How is it initialized, how and when is it assigned the graphic, does it have same graphic as a normal game's cursor would have, and so forth
I don't know yet the answer to these, but I noticed in some systems I can assign the cursor graphic on every frame and it's fine, but in some systems, if I do this, the cursor does a minor flicker sometimes.
If it does have a special case to not do this on every frame, then it's possibly better if it's developer controlled - say turning this on disables assigning to Mouse.Graphic at runtime.
How is it initialized, how and when is it assigned the graphic, does it have same graphic as a normal game's cursor would have, and so forth
I don't know yet the answer to these, but I noticed in some systems I can assign the cursor graphic on every frame and it's fine, but in some systems, if I do this, the cursor does a minor flicker sometimes.

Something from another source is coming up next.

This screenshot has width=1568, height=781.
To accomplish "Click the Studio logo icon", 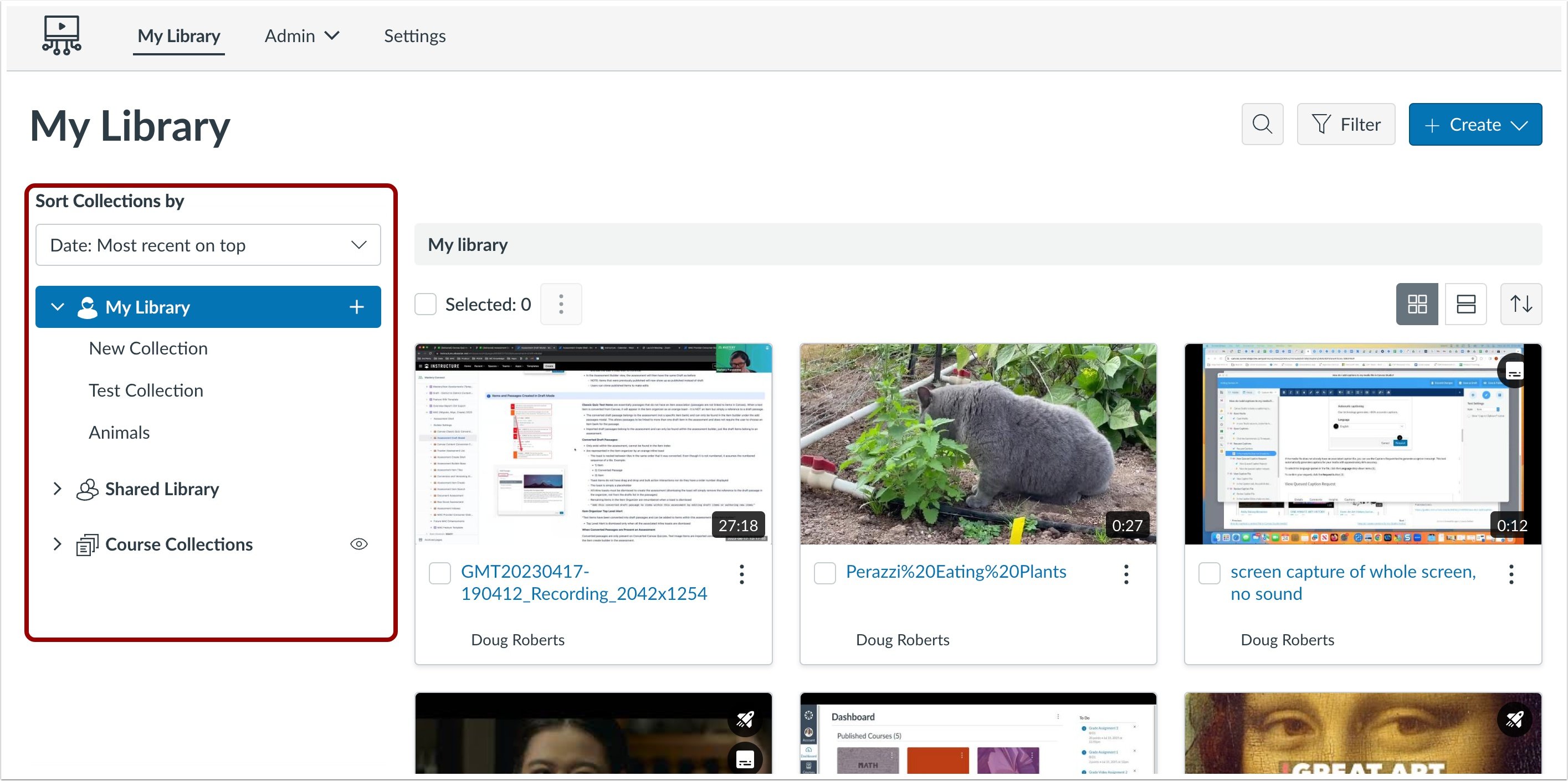I will point(62,35).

In this I like to separate the planned behavior, and specific solutions. In other words: what would we want, and what we may achieve. For example, if the graphic cannot be reassigned every frame, then it may be intentionally postponed by the engine, assuming this behavior is also clearly documented.
From the above I can see that there are already two major cases: when the game was not configured with intent to use hardware cursors, and when the game was built with intent to use them from author's side. Possibly there may be a default behavior where engine decides what to do, optionally based on config, and a custom behavior with certain commands added in the script. The second case will override the first one. They may even not be added in the same version.
For example, if the graphic cannot be reassigned every frame, then it may be intentionally postponed by the engine, assuming this behavior is also clearly documented.
There are two other possibilities too, caching cursor sprites (as SDL cursors) or caching all initial cursors and only do at runtime for inventories and image changes (may be impractical because a view may have too many frames). Or having a separate API to prepare the sprite - will require more care from the game authors.
Describe the problem Nowadays with monitors that uses different refresh rates, some with 144Hz, most still 60Hz, players may be used to their own computer refresh rates. While they may not care about the actual game refresh rate, the input system may imply a different feedback, in this case the mouse cursor may be perceived disconnected from their input if they are used to it.